Start of EXERCISE MATERIAL

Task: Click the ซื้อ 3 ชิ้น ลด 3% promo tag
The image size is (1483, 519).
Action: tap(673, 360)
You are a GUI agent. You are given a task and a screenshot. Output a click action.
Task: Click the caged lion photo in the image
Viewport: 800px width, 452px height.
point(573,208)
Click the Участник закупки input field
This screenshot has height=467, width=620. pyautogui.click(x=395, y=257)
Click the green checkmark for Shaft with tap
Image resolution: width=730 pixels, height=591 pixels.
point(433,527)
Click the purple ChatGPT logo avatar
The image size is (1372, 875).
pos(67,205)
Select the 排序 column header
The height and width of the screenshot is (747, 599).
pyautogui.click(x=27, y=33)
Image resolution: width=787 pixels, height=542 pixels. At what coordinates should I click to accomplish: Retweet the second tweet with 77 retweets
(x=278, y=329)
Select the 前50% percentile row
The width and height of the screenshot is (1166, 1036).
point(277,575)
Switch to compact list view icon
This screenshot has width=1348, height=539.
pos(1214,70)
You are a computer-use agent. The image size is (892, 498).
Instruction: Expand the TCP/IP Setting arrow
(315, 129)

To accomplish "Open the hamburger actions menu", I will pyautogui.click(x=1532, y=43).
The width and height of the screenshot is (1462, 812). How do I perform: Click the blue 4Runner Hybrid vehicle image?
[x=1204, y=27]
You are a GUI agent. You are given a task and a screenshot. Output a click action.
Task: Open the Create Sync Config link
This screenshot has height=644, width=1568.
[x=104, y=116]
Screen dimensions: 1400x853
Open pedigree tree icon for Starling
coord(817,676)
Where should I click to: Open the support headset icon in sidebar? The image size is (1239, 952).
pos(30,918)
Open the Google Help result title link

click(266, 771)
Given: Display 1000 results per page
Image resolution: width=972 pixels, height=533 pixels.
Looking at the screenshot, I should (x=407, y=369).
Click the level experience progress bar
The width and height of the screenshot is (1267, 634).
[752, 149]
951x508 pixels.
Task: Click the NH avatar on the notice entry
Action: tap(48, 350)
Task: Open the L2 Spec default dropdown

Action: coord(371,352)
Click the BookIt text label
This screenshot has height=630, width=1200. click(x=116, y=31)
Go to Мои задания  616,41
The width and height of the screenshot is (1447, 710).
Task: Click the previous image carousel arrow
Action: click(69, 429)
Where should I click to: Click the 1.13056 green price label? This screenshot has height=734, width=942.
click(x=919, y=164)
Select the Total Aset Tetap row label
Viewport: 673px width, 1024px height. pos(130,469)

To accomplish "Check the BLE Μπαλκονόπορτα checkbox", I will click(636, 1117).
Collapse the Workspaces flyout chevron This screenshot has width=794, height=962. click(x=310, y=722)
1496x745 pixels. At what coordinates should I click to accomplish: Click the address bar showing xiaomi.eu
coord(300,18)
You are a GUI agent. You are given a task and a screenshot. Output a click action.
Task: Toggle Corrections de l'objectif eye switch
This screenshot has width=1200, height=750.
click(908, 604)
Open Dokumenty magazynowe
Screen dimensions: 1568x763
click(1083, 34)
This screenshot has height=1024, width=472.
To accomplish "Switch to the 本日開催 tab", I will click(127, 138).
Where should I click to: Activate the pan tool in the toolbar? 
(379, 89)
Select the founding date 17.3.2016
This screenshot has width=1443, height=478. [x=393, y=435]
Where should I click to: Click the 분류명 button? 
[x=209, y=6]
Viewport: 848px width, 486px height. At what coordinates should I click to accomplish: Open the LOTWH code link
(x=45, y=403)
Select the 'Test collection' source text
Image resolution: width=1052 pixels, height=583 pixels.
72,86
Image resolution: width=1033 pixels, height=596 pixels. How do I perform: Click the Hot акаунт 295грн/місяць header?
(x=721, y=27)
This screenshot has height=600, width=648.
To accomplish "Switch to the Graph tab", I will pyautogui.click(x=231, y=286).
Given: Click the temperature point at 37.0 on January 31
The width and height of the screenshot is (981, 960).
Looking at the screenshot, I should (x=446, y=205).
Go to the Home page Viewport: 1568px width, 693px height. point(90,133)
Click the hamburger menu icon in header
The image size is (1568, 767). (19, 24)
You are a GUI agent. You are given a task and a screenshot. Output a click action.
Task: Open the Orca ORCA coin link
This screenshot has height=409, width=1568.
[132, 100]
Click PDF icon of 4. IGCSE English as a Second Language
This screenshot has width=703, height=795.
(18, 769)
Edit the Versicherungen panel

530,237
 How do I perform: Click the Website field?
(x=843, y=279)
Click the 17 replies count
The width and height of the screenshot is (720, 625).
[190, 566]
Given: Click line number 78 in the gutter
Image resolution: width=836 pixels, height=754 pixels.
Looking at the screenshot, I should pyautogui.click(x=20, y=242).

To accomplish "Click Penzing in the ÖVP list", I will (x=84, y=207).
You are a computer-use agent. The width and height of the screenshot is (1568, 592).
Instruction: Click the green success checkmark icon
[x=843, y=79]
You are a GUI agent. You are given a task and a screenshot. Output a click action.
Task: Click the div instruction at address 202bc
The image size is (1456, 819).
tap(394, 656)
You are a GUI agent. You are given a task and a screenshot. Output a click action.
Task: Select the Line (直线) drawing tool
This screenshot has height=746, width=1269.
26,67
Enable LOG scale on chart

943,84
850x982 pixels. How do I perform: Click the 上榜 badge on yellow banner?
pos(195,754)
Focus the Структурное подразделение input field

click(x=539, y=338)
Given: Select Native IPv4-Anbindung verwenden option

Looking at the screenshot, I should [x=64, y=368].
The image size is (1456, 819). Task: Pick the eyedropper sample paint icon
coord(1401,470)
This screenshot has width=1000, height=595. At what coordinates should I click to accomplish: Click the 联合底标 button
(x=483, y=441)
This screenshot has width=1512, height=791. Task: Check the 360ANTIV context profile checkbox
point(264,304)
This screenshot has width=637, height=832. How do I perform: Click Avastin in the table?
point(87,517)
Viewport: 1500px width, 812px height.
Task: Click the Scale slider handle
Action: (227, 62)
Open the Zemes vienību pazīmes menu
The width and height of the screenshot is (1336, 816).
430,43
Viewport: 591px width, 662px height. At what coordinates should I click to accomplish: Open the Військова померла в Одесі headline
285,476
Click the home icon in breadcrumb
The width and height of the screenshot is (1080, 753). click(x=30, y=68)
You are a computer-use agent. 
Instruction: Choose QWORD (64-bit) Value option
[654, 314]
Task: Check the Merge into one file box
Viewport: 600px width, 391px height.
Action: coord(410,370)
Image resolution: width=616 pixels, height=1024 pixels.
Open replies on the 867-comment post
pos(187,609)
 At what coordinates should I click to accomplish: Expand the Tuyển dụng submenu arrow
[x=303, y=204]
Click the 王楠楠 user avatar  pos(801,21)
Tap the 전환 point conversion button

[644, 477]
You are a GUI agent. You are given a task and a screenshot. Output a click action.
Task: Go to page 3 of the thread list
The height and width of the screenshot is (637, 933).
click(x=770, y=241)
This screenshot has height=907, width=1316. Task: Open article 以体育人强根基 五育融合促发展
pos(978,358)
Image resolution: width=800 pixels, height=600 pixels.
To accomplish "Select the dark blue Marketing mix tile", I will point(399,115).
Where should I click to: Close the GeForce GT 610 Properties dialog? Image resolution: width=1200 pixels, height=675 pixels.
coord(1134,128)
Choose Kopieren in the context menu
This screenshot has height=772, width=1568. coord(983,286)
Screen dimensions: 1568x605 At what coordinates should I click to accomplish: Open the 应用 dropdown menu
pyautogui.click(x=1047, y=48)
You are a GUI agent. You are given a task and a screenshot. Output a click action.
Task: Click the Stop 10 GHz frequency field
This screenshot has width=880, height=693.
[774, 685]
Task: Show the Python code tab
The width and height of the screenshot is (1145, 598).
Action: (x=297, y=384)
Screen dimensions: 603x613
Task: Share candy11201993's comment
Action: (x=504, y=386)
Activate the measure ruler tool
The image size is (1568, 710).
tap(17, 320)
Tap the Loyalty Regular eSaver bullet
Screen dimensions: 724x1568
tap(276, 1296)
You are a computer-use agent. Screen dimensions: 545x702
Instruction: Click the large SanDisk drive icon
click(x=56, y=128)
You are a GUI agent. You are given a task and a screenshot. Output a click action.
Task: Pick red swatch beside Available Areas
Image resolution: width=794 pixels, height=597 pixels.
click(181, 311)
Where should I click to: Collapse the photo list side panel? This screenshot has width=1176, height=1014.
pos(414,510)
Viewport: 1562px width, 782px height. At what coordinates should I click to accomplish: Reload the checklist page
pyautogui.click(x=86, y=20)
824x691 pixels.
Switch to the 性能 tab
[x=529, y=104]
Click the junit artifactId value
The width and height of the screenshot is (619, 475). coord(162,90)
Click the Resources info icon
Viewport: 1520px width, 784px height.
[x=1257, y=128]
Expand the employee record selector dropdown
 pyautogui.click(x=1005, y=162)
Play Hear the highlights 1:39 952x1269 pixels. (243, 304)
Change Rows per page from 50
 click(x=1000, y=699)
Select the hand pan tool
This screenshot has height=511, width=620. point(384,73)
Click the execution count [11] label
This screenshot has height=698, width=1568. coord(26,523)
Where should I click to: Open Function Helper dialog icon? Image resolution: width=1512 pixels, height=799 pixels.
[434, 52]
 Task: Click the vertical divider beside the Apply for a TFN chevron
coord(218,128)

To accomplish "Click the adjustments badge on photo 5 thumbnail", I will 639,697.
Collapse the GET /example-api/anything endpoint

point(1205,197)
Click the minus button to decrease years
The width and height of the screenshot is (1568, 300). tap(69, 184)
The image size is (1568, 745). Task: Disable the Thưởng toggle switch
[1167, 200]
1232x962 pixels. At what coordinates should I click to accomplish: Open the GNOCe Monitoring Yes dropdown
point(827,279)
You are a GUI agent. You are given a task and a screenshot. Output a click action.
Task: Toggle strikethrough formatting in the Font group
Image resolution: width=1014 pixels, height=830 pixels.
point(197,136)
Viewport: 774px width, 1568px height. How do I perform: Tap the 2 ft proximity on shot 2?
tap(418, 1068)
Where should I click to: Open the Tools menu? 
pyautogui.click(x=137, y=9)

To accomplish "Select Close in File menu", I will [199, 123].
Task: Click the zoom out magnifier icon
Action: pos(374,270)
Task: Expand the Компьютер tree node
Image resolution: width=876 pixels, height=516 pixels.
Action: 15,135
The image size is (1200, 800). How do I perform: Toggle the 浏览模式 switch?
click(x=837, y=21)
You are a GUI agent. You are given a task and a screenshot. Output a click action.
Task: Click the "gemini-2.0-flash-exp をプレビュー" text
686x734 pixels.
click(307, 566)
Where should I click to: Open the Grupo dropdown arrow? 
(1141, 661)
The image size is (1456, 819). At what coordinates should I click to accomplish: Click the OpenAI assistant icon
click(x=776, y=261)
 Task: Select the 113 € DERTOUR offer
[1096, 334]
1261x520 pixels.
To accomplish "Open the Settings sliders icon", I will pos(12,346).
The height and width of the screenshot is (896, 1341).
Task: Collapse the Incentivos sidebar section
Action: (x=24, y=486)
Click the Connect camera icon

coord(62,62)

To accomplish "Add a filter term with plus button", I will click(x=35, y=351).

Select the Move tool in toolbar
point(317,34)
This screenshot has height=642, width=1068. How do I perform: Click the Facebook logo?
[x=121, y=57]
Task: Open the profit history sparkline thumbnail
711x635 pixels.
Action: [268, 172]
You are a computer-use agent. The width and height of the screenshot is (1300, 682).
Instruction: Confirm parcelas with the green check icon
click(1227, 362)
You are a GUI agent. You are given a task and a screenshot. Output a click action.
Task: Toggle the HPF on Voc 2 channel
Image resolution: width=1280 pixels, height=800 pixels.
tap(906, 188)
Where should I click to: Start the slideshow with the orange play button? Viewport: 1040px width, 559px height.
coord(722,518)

End of EXERCISE MATERIAL

# BRIEF
Reproduce, word for word, the lines of the data from the one that contains "The image size is (1456, 819). At" to the end, both ends included.

# COMPLETED EXERCISE
The image size is (1456, 819). At what coordinates should I click to accomplish: Click the OpenAI assistant icon
click(x=776, y=261)
 Task: Select the 113 € DERTOUR offer
[1096, 334]
1261x520 pixels.
To accomplish "Open the Settings sliders icon", I will pos(12,346).
The height and width of the screenshot is (896, 1341).
Task: Collapse the Incentivos sidebar section
Action: (x=24, y=486)
Click the Connect camera icon

coord(62,62)

To accomplish "Add a filter term with plus button", I will click(x=35, y=351).

Select the Move tool in toolbar
point(317,34)
This screenshot has height=642, width=1068. How do I perform: Click the Facebook logo?
[x=121, y=57]
Task: Open the profit history sparkline thumbnail
711x635 pixels.
Action: [268, 172]
You are a computer-use agent. The width and height of the screenshot is (1300, 682).
Instruction: Confirm parcelas with the green check icon
click(1227, 362)
You are a GUI agent. You are given a task and a screenshot. Output a click action.
Task: Toggle the HPF on Voc 2 channel
Image resolution: width=1280 pixels, height=800 pixels.
tap(906, 188)
Where should I click to: Start the slideshow with the orange play button? Viewport: 1040px width, 559px height.
coord(722,518)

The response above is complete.